Most involved in the rescue operation would have been aware that under the piles of concrete and twisted steel lay not only untold numbers of office workers, but several hundred of their colleagues.

The fire brigade had fought its way through the rush-hour congestion in a mêlée of sirens and screaming citizens on Tuesday morning to face a task even greater than the aftermath of the Trade Centre bombing in 1993.

But when 110 floors of skyscraper came crashing down barely an hour later, even the best training proved irrelevant. By then, many officers were marshalling confused citizens down stairwells or directing operations at street level, where they were directly in the path of thousands of tons of falling debris.

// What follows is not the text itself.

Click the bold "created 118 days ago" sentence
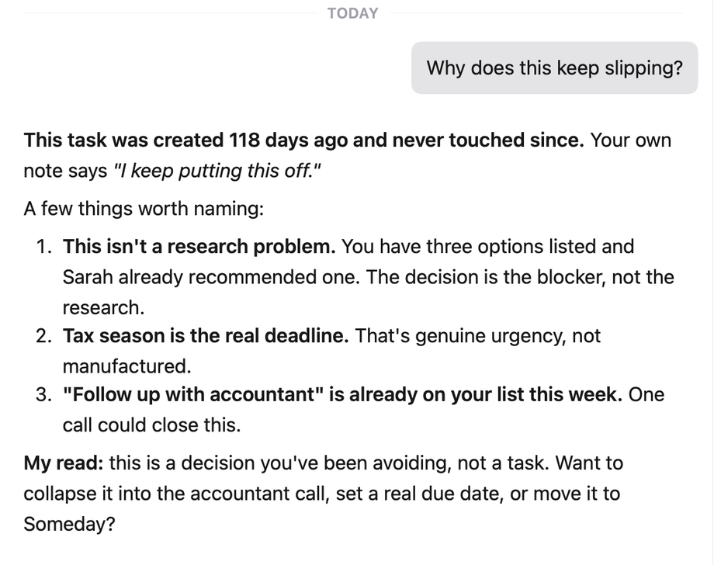Image resolution: width=714 pixels, height=565 pixels. [x=303, y=140]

Up to 400 firefighters were feared dead, including Ray Downey, the city's chief of special operations, who had led a team from New York to Oklahoma City after the 1995 bombing. Also feared killed were the majority of the élite rescue unit and entire other teams, as well as an estimated 20 officers of the New York Police Department. "It's just a devastating thing," a fire official said. "The fire department will recover, but I don't know how."

Most of the fatalities are thought to be lying under what remains of the twin towers, but scores are also feared dead after the collapse late Tuesday of the adjacent 7 World Trade Centre, which served as the command centre for the Office of Emergency Management.

The officers dashed up the Trade Centre through a cascade of bricks and mortar in search of survivors on upper floors. Many of the rescuers were from six-person units that specialise in building collapses, and many are now missing.

Marite Anez, who was working in an office on the 87th floor of 1 World Trade Centre, said that as she and hundreds of others scrambled down stairways, she passed many firefighters climbing up. She said that when she reached the first floor the building collapsed.

"That's when everyone panicked. Everyone was pushing. The fire people gave us light, showed us the way out. The ones who were going up, I'm sure they died," she said.

One of the fire department's Roman Catholic chaplains, Mychal Judge, had rushed to the scene to comfort victims – he too was killed in the collapse. The cream of the brigade were still missing in action last night.

Michael Carter, vice-president of the Uniformed Firefighters Association, who was on the scene, said: "There are entire companies we can't find. At this point, it's less of a firefighting operation and more like a war."

The mood at the fire department's makeshift headquarters was buoyed sporadically by tales of miraculous escapes: co-workers pulled from the wreckage by the light of dawn; up to five colleagues who had survived by being trapped in air pockets. Throughout Tuesday night, fire officials went to firehouses carrying out head counts to determine the death toll. But well before then the realisation had dawned that the fire department was in the midst of its worst disaster.

Their colleagues from the NYPD were also coming to terms with a significant loss of life among their ranks. Police said that many officers and detectives remained missing although most of the sergeants in the area had escaped. When the final death toll is known, the NYPD is likely to mourn the loss of at least 60 officers. "We took some heavy losses," Police Commissioner Bernard Kerik said.

Throughout the day the fire brigade was under siege. After the Office of Emergency Management was paralysed, officials set up a mobile unit outside the complex, but that was buried under rubble when the buildings came down. After that, they moved their command to a firehouse in Greenwich Village.

In the thick of it Tony Rodrigo, a firefighter from the Bronx, showed a depressing candour when asked by a television reporter how the rescue operation was going. As he pushed up the peak of his reinforced black helmet, he replied: "It's not. I could see people buried in the rubble – but I couldn't get them."